What to produce: The records below need copying. Match each line exactly.

Saved data entries:
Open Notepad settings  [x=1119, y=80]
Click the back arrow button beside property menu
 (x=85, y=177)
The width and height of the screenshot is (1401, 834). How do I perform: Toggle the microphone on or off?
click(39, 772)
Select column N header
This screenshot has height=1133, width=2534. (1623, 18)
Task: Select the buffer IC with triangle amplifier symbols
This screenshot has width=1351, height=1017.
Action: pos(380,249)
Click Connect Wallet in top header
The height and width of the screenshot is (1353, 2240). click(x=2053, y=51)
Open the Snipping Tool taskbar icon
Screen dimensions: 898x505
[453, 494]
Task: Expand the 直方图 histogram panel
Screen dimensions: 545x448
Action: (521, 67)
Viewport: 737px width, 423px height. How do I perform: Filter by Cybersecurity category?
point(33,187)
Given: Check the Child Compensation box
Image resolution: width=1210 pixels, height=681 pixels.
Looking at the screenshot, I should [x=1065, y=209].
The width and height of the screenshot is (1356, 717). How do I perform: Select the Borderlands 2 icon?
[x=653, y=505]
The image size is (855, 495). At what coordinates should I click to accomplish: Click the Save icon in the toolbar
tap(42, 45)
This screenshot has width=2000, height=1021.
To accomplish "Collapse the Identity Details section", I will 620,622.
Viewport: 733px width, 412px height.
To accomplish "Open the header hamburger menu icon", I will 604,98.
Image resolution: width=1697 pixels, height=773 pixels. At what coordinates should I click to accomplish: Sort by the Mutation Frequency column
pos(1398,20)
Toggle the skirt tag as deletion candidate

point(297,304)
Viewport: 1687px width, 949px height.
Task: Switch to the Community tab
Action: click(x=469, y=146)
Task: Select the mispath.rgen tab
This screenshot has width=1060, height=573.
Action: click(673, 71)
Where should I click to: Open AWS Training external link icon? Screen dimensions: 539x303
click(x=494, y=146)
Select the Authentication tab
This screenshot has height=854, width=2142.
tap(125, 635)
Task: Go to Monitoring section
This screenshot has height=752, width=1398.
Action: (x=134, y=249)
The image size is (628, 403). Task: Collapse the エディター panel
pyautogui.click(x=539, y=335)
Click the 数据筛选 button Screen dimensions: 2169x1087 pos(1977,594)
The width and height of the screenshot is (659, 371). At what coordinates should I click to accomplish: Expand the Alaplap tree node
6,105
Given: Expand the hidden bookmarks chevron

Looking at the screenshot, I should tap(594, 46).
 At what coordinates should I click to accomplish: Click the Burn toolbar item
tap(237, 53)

Solution to this task:
Open Notepad settings  [x=1119, y=80]
Click the back arrow button beside property menu
 (x=85, y=177)
The width and height of the screenshot is (1401, 834). How do I perform: Toggle the microphone on or off?
click(39, 772)
Select column N header
This screenshot has height=1133, width=2534. (1623, 18)
Task: Select the buffer IC with triangle amplifier symbols
This screenshot has width=1351, height=1017.
Action: pos(380,249)
Click Connect Wallet in top header
The height and width of the screenshot is (1353, 2240). click(x=2053, y=51)
Open the Snipping Tool taskbar icon
Screen dimensions: 898x505
[453, 494]
Task: Expand the 直方图 histogram panel
Screen dimensions: 545x448
Action: (521, 67)
Viewport: 737px width, 423px height. How do I perform: Filter by Cybersecurity category?
point(33,187)
Given: Check the Child Compensation box
Image resolution: width=1210 pixels, height=681 pixels.
Looking at the screenshot, I should [x=1065, y=209].
The width and height of the screenshot is (1356, 717). How do I perform: Select the Borderlands 2 icon?
[x=653, y=505]
The image size is (855, 495). At what coordinates should I click to accomplish: Click the Save icon in the toolbar
tap(42, 45)
This screenshot has width=2000, height=1021.
To accomplish "Collapse the Identity Details section", I will 620,622.
Viewport: 733px width, 412px height.
To accomplish "Open the header hamburger menu icon", I will 604,98.
Image resolution: width=1697 pixels, height=773 pixels. At what coordinates should I click to accomplish: Sort by the Mutation Frequency column
pos(1398,20)
Toggle the skirt tag as deletion candidate

point(297,304)
Viewport: 1687px width, 949px height.
Task: Switch to the Community tab
Action: click(x=469, y=146)
Task: Select the mispath.rgen tab
This screenshot has width=1060, height=573.
Action: click(673, 71)
Where should I click to: Open AWS Training external link icon? Screen dimensions: 539x303
click(x=494, y=146)
Select the Authentication tab
This screenshot has height=854, width=2142.
tap(125, 635)
Task: Go to Monitoring section
This screenshot has height=752, width=1398.
Action: (x=134, y=249)
The image size is (628, 403). Task: Collapse the エディター panel
pyautogui.click(x=539, y=335)
Click the 数据筛选 button Screen dimensions: 2169x1087 pos(1977,594)
The width and height of the screenshot is (659, 371). At what coordinates should I click to accomplish: Expand the Alaplap tree node
6,105
Given: Expand the hidden bookmarks chevron

Looking at the screenshot, I should tap(594, 46).
 At what coordinates should I click to accomplish: Click the Burn toolbar item
tap(237, 53)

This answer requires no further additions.